With a start, she held up her hand where the knife had cut through the web of skin between thumb and forefinger. The crimson liquid welling from the wound transfixed her. It ran down her palm. A trickle slid over her wrist. She could almost see the pulsing below the skin. Closing her fist, she watched as the blood pooled in the curl of her finger and thumb, fascinated. Opening her hand again, the accumulated fluid poured like a waterfall onto the floor.

Followed swiftly by Nymhriel herself.


A dull thud from beyond the door startled Gundshau from his slumber. He was hungry and thirsty, and hadn't seen his captor for hours. A glance out the window told him the sun was beginning its descent.

He debated calling for her. She didn't come to feed him at noon, either. It was worrisome. He supposed, perhaps, he had said something wrong. Sighing, he settled himself in to wait, letting his mind wander.

It was actually nice being clean, he mused. He hadn't cared much about it after he joined the Dark Lord's army. Once he'd crawled through every stinking swamp and mud pit outside of Mordor with no hope of bathing for weeks, filth became a tolerable second skin. He even stopped wrinkling his nose at other orcs' smells. It had been years since he smelled anything pleasant.

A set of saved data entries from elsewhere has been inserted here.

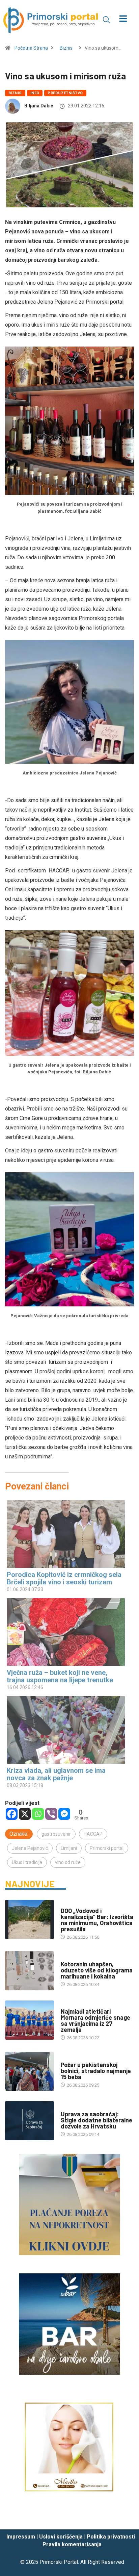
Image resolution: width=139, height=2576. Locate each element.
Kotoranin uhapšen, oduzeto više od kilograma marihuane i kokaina (97, 1970)
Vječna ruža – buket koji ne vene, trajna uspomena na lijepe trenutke (60, 1676)
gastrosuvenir (56, 1834)
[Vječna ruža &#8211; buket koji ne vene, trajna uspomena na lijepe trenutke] (66, 1632)
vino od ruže (68, 1862)
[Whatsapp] (38, 1814)
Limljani (69, 1848)
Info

Nymhriel's hair smelled good. He smiled at the memory of pressing his face into the long tresses, breathing in the scent of flowers. It reminded him of home, a pasture of alfalfa swaying in the wind like tumbling waves. His da teaching him and his brothers how to stalk their prey through the grasses, how to shoot straight, how to skin and cure the hide. He taught them to fletch their own arrows, and to waste nothing of the kill. Gundshau had been looking forward to his coming of age, when his da would take him aside and lift the veil from the mysteries of life, including those which Nymhriel evidently felt he should have already known about.

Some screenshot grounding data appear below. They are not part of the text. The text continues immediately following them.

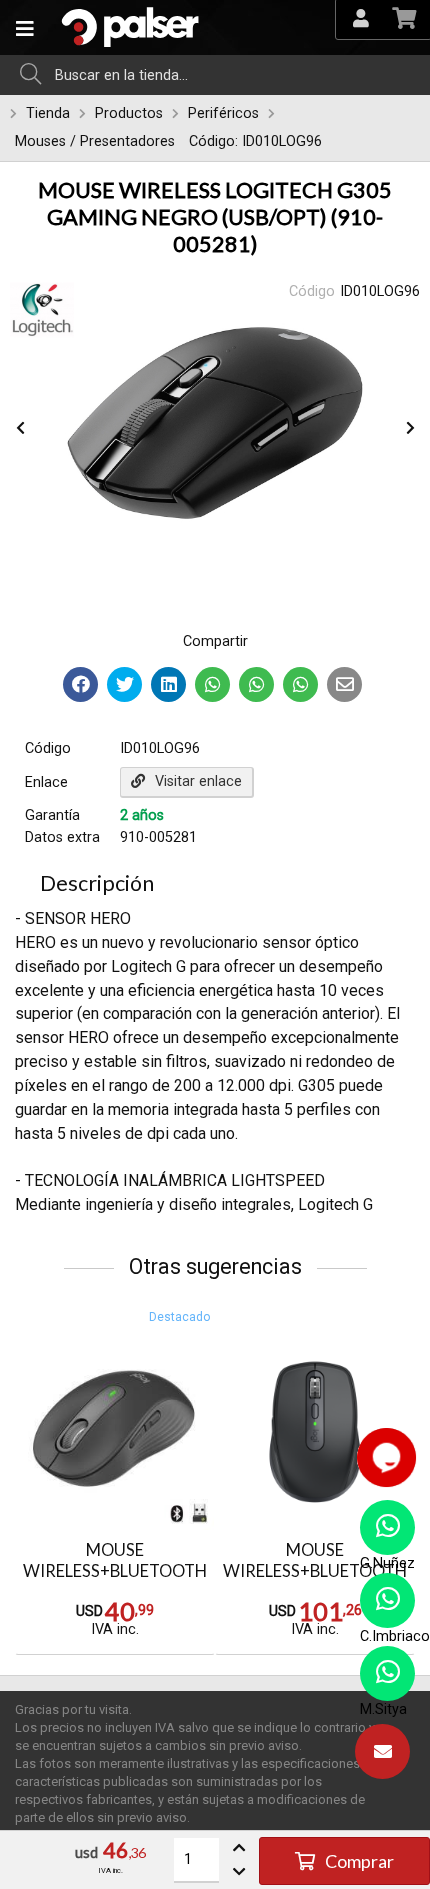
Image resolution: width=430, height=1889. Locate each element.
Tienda (48, 113)
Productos (129, 113)
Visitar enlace (198, 781)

There was much he no longer remembered of the home he'd once known. A great deal he chose not to remember, yet came to him now in spite of his wishes.

A shadow passed over his face as memories of his da inevitably led to the orc's death, Gundshau forced to run ahead of the tarks riding through the settlement on their tall horses, the sun glinting off silver mail and steel swords. His ma roaring a challenge, clutching his newest sibling to her breast as the axe descended, silencing her. The Men purposefully riding back and forth, back and forth, trampling his baby sister into an unrecognizable mass of flesh and bones. His da rallying a force of archers, only to be ridden down and put to the sword himself. Gundshau running, running, nearly blinded by panic and fear, stumbling over bodies, some of them family, staring wide-eyed at the cloudless sky, shock and pain on their faces.

A sob tore from his throat, and tears fell down his face to wet the crisp, white pillow beneath his head.